The most important button to focus on is the so-called call-to-action (CTA). When it comes to landing pages, this button is what the whole page is about. It should be consistent with the rest of the content, and compel the user to click on it.


Tables are often seen as a big challenge in web design, especially in mobile layouts. They display text-heavy data and, more often than not, their purpose is to enable the user to compare the information side-by-side.

In Figma, creating tables is made easy. You may use the table creator plugin in order to design and visualize the information faster.

For a better user experience, consider using a slightly different background fill for every other line, and avoid borders as these add unnecessary clutter to your table.

You can find more useful tips here.


Cards are most commonly used in blogs and online stores.

The elements of the design usually include an image and a short title or description. These serve as entry points to more detailed information displayed on a separate new page.

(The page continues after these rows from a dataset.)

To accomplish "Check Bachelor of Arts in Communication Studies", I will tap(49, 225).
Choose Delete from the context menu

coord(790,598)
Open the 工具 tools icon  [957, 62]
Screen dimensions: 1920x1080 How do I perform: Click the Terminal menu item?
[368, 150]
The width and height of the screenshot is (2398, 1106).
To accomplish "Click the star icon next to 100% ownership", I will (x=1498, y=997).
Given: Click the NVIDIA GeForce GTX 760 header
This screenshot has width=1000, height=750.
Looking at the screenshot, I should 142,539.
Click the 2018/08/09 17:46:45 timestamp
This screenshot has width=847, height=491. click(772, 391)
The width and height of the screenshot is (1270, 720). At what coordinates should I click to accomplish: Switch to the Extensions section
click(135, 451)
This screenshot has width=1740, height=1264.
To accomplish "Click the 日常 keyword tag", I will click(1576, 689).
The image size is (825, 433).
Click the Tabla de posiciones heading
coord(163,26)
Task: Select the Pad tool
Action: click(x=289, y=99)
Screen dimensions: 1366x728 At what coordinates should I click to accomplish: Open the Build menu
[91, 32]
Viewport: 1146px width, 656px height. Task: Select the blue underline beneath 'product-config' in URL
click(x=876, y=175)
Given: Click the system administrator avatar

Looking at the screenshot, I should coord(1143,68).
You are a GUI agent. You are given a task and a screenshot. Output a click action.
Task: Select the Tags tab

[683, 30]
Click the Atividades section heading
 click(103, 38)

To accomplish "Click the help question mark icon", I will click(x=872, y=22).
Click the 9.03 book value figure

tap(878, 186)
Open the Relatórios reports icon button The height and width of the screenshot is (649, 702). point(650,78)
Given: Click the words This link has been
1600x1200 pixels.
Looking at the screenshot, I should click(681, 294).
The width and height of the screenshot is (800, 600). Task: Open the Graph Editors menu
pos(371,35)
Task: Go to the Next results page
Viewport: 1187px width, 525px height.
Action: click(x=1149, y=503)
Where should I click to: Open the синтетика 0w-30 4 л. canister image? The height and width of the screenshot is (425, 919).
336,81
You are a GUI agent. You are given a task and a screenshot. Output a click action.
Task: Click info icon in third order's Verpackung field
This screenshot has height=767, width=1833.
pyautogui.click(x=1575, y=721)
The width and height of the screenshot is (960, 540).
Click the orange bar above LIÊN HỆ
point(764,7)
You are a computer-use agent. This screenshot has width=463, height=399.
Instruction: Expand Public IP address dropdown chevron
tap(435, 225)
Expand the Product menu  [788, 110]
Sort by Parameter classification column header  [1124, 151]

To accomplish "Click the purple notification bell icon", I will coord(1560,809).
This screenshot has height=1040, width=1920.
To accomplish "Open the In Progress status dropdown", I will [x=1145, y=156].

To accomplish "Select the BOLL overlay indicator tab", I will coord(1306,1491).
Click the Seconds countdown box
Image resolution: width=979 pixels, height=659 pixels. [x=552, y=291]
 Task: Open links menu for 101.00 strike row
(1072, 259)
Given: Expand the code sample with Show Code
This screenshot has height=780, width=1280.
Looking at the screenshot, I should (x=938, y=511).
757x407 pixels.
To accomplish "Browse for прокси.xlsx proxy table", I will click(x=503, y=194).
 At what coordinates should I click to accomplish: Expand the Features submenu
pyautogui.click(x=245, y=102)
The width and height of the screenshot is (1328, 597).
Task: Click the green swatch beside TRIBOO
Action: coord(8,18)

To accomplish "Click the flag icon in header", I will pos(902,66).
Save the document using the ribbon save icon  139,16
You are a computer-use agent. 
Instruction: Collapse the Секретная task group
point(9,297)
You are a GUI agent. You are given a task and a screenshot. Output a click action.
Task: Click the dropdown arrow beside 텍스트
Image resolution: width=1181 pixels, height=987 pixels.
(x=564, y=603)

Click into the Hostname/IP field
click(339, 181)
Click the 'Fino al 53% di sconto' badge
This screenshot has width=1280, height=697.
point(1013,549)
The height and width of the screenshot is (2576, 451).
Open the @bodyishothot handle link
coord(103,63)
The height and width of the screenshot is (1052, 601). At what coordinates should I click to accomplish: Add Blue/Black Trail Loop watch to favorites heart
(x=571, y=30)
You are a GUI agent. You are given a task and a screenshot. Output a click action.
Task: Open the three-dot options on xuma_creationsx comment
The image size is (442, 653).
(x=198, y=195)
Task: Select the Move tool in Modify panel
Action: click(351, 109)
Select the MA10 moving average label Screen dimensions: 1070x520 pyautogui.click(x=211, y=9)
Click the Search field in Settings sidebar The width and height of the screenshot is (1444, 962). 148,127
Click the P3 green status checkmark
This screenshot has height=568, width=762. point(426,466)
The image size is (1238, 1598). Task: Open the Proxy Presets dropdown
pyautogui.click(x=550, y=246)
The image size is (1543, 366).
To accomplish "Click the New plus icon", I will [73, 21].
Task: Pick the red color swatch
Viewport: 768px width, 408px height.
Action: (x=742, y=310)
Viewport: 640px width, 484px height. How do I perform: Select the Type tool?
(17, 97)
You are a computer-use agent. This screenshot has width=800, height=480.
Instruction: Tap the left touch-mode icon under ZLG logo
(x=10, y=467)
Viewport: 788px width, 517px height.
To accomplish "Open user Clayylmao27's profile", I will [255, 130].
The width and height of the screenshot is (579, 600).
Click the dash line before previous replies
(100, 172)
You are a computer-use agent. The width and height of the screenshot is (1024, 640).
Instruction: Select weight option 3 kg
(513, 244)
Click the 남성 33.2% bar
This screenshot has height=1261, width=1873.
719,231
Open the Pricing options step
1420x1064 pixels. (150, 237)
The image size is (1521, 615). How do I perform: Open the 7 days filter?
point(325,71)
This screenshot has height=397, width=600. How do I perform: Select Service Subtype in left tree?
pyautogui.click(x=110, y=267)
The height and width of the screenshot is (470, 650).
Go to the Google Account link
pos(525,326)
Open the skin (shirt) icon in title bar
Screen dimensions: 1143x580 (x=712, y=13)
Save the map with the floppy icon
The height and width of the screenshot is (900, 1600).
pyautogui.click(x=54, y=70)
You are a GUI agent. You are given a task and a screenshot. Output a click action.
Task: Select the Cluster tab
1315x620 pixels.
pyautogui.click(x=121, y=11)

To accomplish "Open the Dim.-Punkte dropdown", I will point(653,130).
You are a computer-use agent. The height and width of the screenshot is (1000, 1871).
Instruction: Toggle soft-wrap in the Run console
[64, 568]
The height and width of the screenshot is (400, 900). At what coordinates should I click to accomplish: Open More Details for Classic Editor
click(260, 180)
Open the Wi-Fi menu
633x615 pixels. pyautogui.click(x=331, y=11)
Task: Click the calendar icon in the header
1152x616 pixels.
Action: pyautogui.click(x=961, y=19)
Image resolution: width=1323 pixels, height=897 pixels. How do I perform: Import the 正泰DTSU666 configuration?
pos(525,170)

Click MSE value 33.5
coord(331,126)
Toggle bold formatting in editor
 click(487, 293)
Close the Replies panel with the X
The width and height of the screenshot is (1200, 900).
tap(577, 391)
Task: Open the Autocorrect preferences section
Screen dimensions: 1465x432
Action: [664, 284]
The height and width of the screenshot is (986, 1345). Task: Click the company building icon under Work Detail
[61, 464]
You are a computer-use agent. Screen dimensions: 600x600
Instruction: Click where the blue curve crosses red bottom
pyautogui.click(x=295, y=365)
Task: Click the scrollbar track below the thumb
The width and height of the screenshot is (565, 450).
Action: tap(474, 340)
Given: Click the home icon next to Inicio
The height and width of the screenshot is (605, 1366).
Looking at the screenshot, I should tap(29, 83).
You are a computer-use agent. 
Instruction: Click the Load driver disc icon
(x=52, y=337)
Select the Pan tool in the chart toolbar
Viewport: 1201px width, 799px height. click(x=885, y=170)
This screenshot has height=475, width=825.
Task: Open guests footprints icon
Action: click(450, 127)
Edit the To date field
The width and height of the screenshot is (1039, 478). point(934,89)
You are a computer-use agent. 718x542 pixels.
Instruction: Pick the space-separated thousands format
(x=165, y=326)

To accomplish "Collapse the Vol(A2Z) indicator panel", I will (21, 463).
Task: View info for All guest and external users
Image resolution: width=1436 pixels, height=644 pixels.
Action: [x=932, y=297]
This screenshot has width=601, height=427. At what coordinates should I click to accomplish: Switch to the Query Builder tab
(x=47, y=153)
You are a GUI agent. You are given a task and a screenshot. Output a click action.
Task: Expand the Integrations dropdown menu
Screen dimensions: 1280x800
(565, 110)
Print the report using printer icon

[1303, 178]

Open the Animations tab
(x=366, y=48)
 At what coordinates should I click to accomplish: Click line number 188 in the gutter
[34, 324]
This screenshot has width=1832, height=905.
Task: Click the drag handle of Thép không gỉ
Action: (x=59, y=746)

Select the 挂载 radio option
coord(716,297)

To emulate the interactivity of the component, you can apply shadows. In addition, always keep the hierarchy in mind, group your elements carefully, and follow your base grid.

You can find more information on designing cards here and here.

Modals or Pop-Up Dialogs

Modals and pop-up dialogs are windows that float above the main website’s window. These vary from cookie disclaimers, error messages, special promotions, and so on.

When considering the design, you should treat them as a floating card with a super-important CTA. However, make sure to provide a clearly visible button that enables the user to close the pop-up and continue to the main content. Otherwise, this makes for a very unpleasant UX.

You can read more about designing this type of website component here.

5. Tips for Effective Use of Figma

Here are a few more additional practical tips on how to use Figma for website design:

  • Use Auto-Layout. Strive to use as much auto-layout as possible and keep your frames in a good working order and hierarchy. This way, your design work can be easily accessible by your teammates, developers, and any other collaborators.Also, name your frames and layers accordingly and in a recognizable fashion so each team member can understand where to go or what is to be done next.
  • Compress Your Images. Keep in mind that when importing raster images, Figma does some general compression. Avoid overloading your page with high-resolution screenshots and JPGs.Sure a moodboard and a photo of a paper sketch may be useful, but also think of the people with slower PCs and weaker GPU cards.
  • Use the Comments Function. Comments in Figma make it easy to collaborate with teammates in real-time. You can leave them messages to seek their opinions and discuss urgent issues, review their comments on the designs, and follow up on any questions that might come up.
  • Avoid Placeholder Text. Placeholder text, also known as LOREM IPSUM, is commonly used in design, especially when using templates and stock graphics. However, leftovers of it in the finished design can lead to a really unpleasant user experience.Instead, you can use texts from Wikipedia, related to the topic/context. If you are short on time, there’s a Figma plugin that allows you to quickly fill your pages.

Bottom Line

Figma is one of the most intuitive and flexible UI design solutions out there today. It enables both stationary and remote teams to collaborate more efficiently, and contributes to an improved productivity in web development processes.

The workflow we’ve presented can serve as a robust and easy-to-follow Figma guide for beginners, and provides an overview of the steps involved in designing a web project. Following these, you can not only design different types of websites, but improve your skills in the process.